A dramática situação da indústria nacional tem na energia uma de suas causas. Nossos competidores são beneficiados por políticas públicas e mercados eficientes na energia elétrica e no gás natural, enquanto aqui os custos minam a competitividade e reduzem a produção, ampliando a ociosidade dos parques fabris. E a incerteza diante dos valores futuros desaconselha investimentos, que propiciariam ganhos tecnológicos e de escala e assegurariam a recuperação do nosso espaço nos ciclos tecnológicos e de escala e assegurariam a recuperação do nosso espaço nos ciclos globais de produção. Isso resulta principalmente de uma opção do País de beneficiar os consumidores para os quais os custos com energia são poucos significativos – como os residenciais e as empresas que estão na ponta das cadeias de produção – em situações como a destinação dos benefícios das concessões do setor elétrico às distribuidoras e no controle dos preços finais da gasolina.
O irônico é que a retração do consumo industrial de energia tornou-se quase um instrumento de gestão do abastecimento, e, mantida indústria fora do foco da política energética, uma eventual recuperação da produção se transformará num problema.

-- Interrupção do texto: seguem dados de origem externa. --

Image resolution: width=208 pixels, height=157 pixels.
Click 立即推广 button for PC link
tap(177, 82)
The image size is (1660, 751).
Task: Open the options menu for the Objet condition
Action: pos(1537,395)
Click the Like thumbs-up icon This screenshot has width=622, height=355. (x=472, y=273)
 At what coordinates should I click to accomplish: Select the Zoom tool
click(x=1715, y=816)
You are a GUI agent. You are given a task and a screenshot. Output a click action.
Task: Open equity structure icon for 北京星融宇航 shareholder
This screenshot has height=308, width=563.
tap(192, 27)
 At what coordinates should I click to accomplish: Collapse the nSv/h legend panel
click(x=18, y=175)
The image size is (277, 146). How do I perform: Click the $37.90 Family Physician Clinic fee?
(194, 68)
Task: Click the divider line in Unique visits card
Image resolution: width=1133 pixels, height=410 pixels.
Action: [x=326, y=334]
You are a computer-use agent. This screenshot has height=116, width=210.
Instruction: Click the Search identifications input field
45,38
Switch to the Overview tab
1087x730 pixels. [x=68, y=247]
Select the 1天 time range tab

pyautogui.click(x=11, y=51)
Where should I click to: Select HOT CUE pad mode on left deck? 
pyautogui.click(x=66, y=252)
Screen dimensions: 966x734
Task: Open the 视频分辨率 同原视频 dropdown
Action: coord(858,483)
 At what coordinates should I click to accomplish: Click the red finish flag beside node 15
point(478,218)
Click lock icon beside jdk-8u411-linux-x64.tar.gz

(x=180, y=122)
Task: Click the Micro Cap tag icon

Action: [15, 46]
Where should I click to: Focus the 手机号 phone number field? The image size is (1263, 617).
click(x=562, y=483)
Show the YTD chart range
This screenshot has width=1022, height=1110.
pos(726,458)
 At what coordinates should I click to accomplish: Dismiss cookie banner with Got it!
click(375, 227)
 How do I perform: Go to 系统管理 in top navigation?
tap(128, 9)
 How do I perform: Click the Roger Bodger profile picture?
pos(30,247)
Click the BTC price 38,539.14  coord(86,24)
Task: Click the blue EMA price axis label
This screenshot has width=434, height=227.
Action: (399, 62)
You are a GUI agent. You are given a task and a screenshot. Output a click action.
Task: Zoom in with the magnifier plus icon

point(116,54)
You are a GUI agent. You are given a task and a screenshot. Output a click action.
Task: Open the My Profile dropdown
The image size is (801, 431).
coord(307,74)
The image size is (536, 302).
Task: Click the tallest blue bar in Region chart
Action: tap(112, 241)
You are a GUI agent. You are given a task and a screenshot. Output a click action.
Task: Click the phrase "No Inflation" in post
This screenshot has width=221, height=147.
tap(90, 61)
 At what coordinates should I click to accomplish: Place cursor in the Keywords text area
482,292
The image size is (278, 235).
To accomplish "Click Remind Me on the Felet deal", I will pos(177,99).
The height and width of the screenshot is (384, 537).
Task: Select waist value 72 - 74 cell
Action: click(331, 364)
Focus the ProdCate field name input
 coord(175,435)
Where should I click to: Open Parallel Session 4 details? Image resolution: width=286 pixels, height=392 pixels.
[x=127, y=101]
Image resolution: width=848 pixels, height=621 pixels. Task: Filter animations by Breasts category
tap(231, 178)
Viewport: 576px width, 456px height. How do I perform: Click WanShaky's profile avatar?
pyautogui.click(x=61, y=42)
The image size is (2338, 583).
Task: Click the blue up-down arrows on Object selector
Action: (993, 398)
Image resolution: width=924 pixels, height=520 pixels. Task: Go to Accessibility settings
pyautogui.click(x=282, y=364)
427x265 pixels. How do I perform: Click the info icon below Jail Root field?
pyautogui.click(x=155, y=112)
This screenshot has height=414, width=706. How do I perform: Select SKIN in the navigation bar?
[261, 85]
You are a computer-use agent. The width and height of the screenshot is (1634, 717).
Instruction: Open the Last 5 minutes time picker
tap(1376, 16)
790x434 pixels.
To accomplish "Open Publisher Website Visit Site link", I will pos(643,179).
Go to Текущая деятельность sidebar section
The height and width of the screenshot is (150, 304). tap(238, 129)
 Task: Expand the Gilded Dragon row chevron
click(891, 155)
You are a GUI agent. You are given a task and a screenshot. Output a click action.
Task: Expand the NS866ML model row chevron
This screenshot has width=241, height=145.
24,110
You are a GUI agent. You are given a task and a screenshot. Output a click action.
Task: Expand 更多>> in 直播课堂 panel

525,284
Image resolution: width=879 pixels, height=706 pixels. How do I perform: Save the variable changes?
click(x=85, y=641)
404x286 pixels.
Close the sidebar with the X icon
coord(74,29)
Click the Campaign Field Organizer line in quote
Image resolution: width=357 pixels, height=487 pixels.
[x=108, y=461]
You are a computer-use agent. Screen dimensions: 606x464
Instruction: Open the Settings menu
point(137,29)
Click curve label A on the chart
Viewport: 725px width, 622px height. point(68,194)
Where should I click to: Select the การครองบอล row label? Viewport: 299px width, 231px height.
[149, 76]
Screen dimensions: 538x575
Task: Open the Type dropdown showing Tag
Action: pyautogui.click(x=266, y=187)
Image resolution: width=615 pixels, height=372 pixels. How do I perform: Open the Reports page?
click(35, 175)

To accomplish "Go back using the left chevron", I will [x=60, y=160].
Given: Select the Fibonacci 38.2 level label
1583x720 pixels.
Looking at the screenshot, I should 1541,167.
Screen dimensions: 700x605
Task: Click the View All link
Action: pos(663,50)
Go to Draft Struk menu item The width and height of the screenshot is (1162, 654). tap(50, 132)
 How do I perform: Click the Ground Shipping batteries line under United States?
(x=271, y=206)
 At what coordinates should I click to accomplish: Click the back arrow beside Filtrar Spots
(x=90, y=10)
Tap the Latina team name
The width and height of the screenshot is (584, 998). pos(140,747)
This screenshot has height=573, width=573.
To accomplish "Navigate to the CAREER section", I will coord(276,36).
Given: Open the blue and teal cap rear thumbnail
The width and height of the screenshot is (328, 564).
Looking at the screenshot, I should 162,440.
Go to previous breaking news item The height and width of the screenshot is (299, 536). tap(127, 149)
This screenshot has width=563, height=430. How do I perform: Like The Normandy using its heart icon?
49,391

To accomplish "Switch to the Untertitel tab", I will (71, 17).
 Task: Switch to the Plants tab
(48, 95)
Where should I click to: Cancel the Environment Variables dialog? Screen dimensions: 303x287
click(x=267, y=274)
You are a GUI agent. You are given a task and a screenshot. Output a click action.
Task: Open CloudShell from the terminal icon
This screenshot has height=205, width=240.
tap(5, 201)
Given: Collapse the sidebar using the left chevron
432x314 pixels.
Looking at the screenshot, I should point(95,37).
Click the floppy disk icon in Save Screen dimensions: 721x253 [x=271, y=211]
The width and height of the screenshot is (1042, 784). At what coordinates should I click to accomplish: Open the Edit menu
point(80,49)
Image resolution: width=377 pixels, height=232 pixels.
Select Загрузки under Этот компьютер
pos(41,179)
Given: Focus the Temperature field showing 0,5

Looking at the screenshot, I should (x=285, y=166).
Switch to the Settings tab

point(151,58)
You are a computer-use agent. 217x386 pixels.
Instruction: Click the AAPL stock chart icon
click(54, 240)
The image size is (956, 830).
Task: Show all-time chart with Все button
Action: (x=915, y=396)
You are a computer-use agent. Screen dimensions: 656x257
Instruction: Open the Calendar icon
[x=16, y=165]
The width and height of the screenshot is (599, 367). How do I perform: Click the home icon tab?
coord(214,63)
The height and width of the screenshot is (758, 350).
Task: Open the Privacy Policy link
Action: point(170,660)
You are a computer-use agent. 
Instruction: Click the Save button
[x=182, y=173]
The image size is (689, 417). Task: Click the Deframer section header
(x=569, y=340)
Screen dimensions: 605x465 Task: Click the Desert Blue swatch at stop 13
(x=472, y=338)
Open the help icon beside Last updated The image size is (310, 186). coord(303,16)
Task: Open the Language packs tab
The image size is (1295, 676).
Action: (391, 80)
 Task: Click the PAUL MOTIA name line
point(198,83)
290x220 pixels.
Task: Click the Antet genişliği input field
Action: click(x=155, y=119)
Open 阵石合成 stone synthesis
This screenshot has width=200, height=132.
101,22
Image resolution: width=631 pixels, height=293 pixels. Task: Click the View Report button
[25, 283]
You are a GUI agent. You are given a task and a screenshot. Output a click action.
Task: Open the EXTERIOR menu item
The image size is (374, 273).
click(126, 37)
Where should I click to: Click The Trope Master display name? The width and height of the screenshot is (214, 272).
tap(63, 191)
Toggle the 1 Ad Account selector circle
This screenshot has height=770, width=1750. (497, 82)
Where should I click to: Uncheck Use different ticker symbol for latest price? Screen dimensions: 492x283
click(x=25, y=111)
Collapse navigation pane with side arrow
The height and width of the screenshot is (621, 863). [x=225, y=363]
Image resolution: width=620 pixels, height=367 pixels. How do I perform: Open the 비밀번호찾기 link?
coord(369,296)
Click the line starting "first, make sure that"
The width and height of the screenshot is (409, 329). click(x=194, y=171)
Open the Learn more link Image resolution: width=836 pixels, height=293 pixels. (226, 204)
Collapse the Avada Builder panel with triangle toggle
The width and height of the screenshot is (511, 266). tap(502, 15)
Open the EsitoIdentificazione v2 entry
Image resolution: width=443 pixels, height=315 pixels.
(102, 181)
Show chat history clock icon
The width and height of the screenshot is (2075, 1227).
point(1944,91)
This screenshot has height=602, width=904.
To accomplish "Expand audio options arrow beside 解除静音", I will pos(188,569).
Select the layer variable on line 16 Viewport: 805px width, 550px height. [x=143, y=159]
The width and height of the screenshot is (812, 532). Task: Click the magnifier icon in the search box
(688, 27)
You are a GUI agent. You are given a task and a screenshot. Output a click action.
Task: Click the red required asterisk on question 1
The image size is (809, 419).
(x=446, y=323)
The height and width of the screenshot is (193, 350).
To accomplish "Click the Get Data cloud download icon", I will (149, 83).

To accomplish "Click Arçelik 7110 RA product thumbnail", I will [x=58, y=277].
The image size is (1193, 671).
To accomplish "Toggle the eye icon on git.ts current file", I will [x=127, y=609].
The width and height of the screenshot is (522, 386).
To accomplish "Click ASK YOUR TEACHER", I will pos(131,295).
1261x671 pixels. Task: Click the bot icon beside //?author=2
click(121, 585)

O objetivo das políticas públicas deve ser a melhoria da qualidade de vida das pessoas. Mas é fundamental ter clareza sobre qual é a melhor forma de atingi-lo – neste caso, qual a contribuição do setor de energia para esse resultado. Sem essa clareza, o risco é buscarmos resposta certas para perguntas erradas, à mercê de interesses pulverizados e de intervenções pontuais.
A experiência internacional e diversos estudos mostram que energia em condições competitivas para a grande indústria resulta em geração de empregos, crescimento econômico, aumento da arrecadação, redução da inflação e outras melhorias. Tem, pois, efeitos estruturais e sustentáveis muito mais significativos para a população que a redução de poucos reais nas contas de luz – o que até estimula o desperdício.
O processo eleitoral pode dificultar o debate técnico sobre as prioridades de nossa política energética, mas também cobra da sociedade que apresente suas visões com coerência, contribuindo para a construção de soluções sistêmicas. Diante dos impactos da energia competitiva para o País, é necessário voltar o foco para o desenvolvimento de uma política industrial energética que destine os recursos à competitividade das cadeias produtivas a partir das indústrias de base que as suportam, a exemplo do que é feito por França, Alemanha e Canadá. Formas viáveis de pôr em prática esse direcionamento incluem a possibilidade de a grande indústria participar voluntariamente dos leilões de expansão do parque gerador nacional, ter acesso às cotas de energia elétrica das usinas cujas concessões venceram e ao gás que caberá à União por meio do regime de partilha, e ser desonerada, de maneira permanente, do custo de políticas públicas incidentes sobre a energia.
Ao mesmo tempo, o setor de energia tem de ser organizado para refletir o extraordinário potencial energético do Brasil. É, pois, necessário fortalecer a governança setorial, promovendo um ambiente de confiança para as decisões de investimento com os menores custos de capital possíveis, na cadeia produtiva da energia e além dela, nas cadeias que a consomem. A boa governança pede previsibilidade, transparência e isonomia. Evita conflitos de interesse, assegurando a clareza de papéis entre formuladores de política, reguladores, investidores, agentes de cada segmento e consumidores.
E, a partir da clareza de objetivos e da boa governança, é preciso valorizar a lógica econômica no funcionamento do setor, promovendo um ambiente eficiente com base na competição em torno de preços que reflitam a realidade, assegurando a todos o acesso físico à energia e a instrumentos de gestão de riscos, e garantindo a necessária liquidez do mercado. Ou seja, evoluindo na direção de mais eficiência para o setor energético e reduzindo – ou até tornando desnecessária, no futuro – uma política específica para a indústria. Mas, para chegar lá, temos de garantir que a competitividade esteja no roteiro.